Instructions to follow
From the entries, copy out every line in which the word "Спартак" is found.

Stored records:
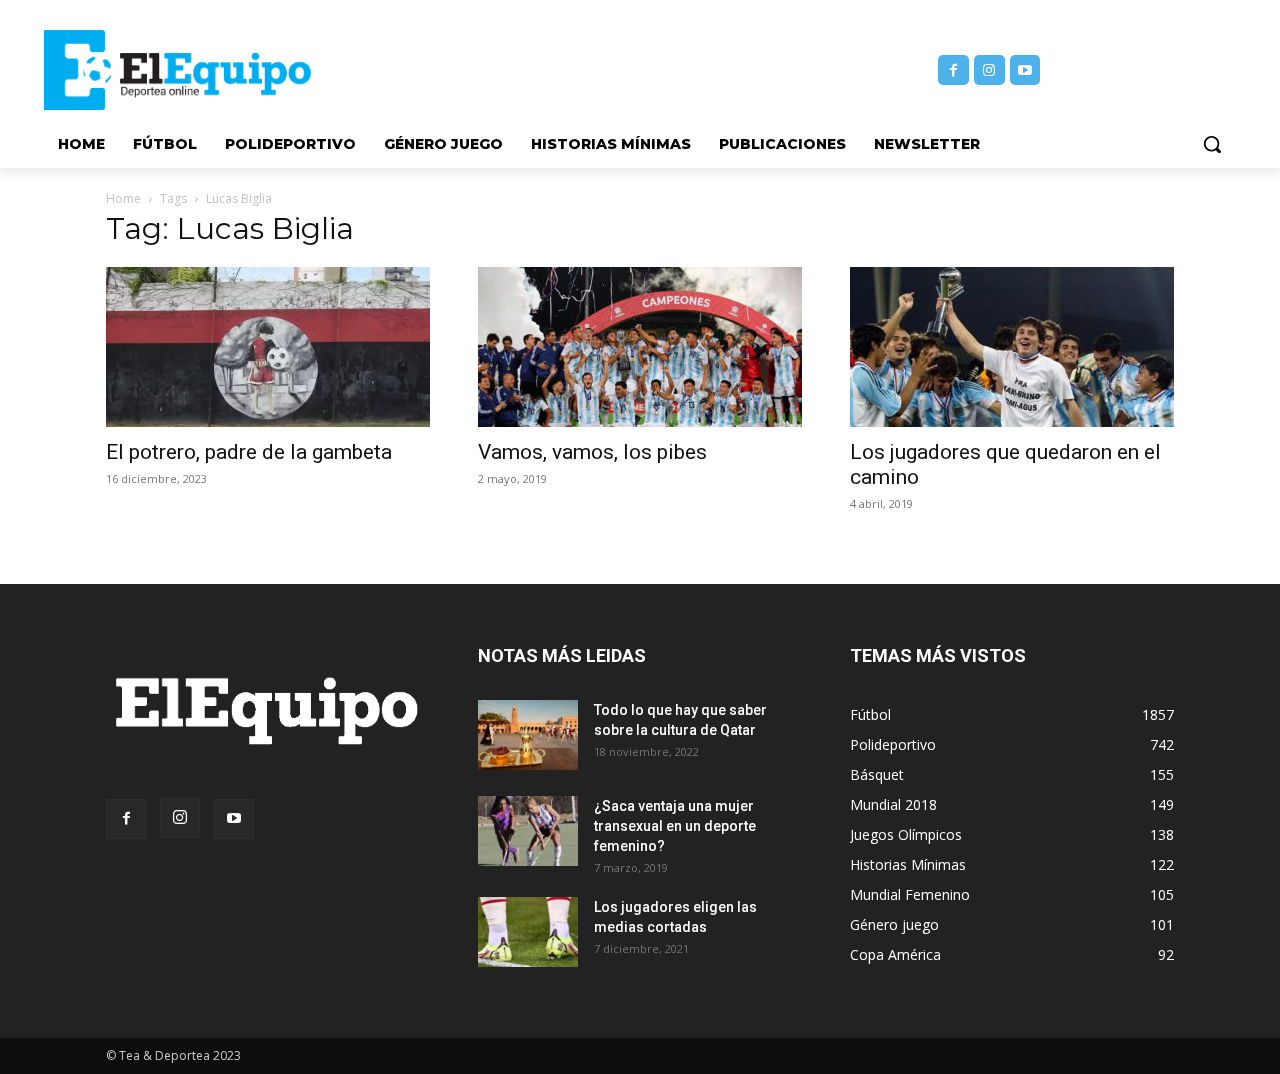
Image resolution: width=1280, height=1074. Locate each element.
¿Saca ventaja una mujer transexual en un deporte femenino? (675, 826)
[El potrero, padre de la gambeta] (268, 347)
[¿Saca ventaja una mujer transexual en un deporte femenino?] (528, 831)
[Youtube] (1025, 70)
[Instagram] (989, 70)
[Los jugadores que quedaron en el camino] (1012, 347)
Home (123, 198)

==

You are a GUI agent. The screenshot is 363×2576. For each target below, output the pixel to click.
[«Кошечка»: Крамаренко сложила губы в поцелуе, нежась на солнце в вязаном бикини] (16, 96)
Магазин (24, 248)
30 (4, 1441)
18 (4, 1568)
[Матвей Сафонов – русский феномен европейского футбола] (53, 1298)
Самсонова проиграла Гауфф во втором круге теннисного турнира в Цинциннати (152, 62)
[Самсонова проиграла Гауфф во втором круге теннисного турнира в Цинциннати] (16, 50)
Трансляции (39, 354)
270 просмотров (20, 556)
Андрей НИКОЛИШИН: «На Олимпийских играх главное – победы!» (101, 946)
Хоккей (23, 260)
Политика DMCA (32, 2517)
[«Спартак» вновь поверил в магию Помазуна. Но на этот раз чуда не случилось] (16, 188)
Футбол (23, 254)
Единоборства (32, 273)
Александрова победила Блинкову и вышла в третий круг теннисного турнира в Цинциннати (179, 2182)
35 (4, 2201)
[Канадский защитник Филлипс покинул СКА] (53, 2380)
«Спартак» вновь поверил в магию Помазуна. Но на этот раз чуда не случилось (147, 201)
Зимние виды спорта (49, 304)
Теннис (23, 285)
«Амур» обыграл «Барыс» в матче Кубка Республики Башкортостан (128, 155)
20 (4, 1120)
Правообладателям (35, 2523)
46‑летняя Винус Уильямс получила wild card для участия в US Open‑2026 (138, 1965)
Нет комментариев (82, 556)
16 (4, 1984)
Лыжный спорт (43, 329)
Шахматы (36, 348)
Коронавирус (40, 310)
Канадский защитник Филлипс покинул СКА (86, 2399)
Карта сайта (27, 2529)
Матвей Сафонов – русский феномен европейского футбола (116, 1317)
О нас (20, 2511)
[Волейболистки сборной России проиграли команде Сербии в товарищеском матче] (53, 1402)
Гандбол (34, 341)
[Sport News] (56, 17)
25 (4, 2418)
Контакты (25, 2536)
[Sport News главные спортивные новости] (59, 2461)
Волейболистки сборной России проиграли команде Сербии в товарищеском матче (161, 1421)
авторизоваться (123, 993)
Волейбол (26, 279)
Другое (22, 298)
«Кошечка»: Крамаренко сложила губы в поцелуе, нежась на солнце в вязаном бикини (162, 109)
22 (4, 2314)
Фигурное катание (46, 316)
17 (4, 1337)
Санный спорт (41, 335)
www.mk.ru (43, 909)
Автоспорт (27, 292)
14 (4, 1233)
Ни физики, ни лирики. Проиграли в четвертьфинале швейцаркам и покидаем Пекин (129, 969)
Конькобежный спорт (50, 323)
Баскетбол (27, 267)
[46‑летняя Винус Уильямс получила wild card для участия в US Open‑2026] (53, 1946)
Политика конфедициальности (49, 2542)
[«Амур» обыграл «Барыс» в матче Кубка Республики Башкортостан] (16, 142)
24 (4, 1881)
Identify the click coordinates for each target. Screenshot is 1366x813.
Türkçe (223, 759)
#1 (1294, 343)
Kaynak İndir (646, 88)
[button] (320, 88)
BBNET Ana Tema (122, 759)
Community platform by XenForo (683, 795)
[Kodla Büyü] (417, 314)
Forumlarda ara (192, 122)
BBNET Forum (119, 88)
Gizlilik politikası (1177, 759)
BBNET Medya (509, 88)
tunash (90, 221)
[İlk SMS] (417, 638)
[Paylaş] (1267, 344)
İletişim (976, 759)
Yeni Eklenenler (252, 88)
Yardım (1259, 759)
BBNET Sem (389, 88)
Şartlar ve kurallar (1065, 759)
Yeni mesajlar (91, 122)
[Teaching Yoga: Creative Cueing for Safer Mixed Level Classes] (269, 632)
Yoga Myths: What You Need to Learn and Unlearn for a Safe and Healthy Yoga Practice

Completed task
[«Спартак» вновь поверил в магию Помазуна. Но на этот раз чуда не случилось] (16, 188)
«Спартак» вновь поверил в магию Помазуна. Но на этот раз чуда не случилось (147, 201)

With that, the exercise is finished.